------ RECORDS SUPPLIED
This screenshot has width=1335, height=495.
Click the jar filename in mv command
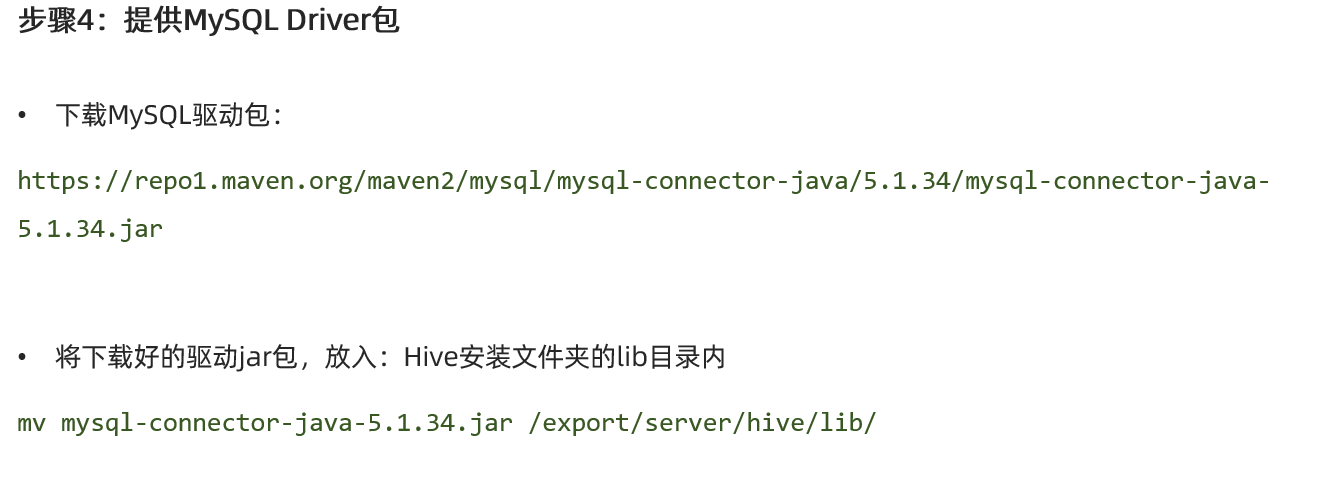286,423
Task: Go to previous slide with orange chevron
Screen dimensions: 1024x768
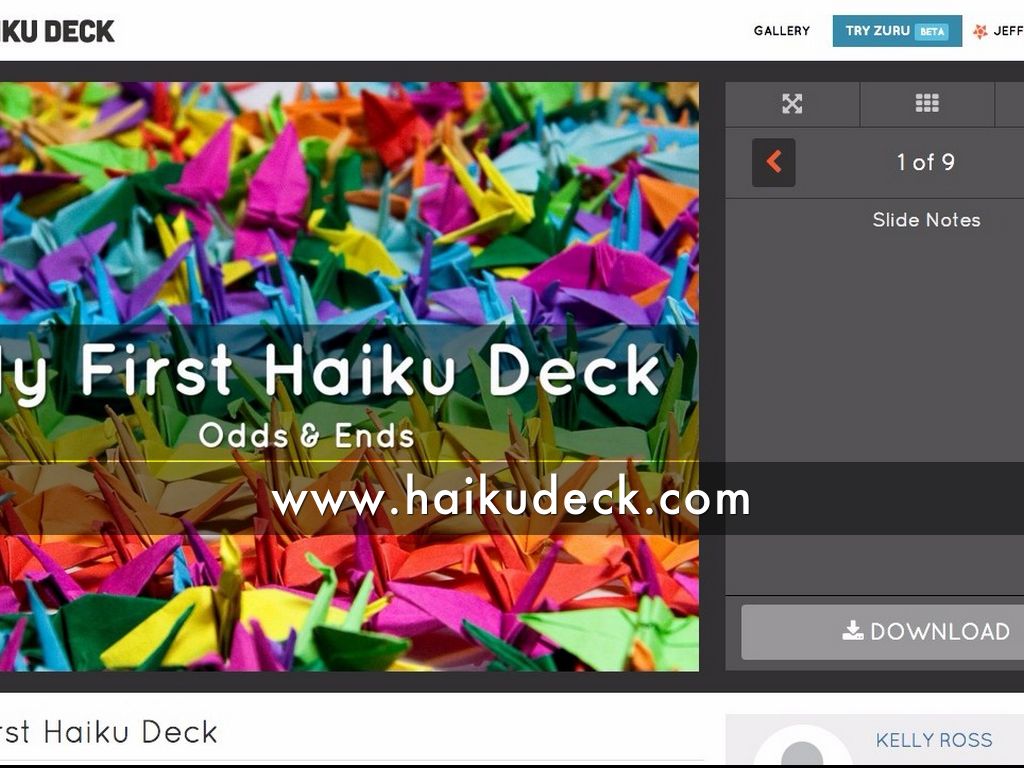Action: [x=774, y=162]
------------
▶ **TASK TO COMPLETE**
Copy out all the data above exactly as written. Skip the pictures.

▶ **TASK OUTPUT**
This screenshot has width=1335, height=495.
Click the jar filename in mv command
286,423
Task: Go to previous slide with orange chevron
Screen dimensions: 1024x768
Action: [x=774, y=162]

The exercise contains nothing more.